A handful of staff at Oregon Health & Science University have tested positive for COVID-19.

The university told employees in a note on Thursday that it had tested 866 employees. Only five were positive, and 609 were negative. The university is waiting on the results for 252 other people.

OHSU communications staff confirmed that report but did not release any information about how they might have become infected or whether they had to be hospitalized.

A spokesman at Legacy Health said he didn’t not know how many staff might be infected because of a lack of testing. He said 31 people who suspected they’d been exposed were in self-quarantine.

Providence Health & Services did not respond to a Lund Report email.

A spokesman for Kaiser Permanente Northwest said that it just started testing front-line staff this week and that some people with symptoms who were self-isolating tested postive. He said none of them had been in contact with a patient with COVID-19. He declined to say how many Kaiser Permanente staff were infected but he did say the company reported them to the Oregon Health Authority.

The health authority has not released any information about infected health care workers. 

Sources told The Lund Report that OHSU started testing employees a few weeks ago after the first patient in the hospital tested positive for COVID-19. OHSU said in an internal note that it had treated 18 patients with COVID-19. Among those, 15 were tested at OHSU and the rest were patients who were transferred to OHSU Hospital for a higher level of care. The university said among 10 patients who were admitted, including through the emergency department, three were discharged, three died and six are still hospitalized.

Statewide, a total of 414 people in Oregon have been infected, 102 have been admitted to a hospital and 91 needed a ventilator as of Friday. A total of 12 have died as of Friday. 

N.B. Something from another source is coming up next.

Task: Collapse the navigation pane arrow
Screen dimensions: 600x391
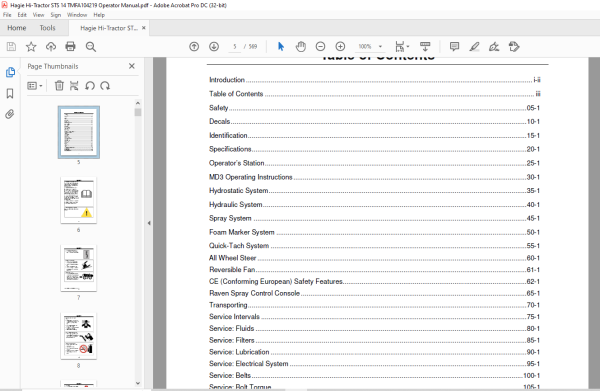Action: click(x=149, y=223)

The state has yet to see an expected surge and still has plenty of hospital beds. But hospitals are running out of personal protective equipment. At OHSU, managers have told staff that the hospital system has an “adequate” supply of PPE though high-protection face shields with respirators -- powered air-purifying respirators -- are running low.

“We are asking you to reuse PAPR face shields, when possible, until they break down,” a note said. 

On Friday, Dr. Renee Edwards, vice president and chief medical officer at OHSU, said the hospital system is doing everything it can to secure more supplies and preserve the personal protective equipment it has.

“We’re hitting the PPE supply and usage from every angle,” Edwards said.

Many staff are worried about reusing supplies, however. One employee who requested anonymity said that the way OHSU is preserving PPE could put lives at risk.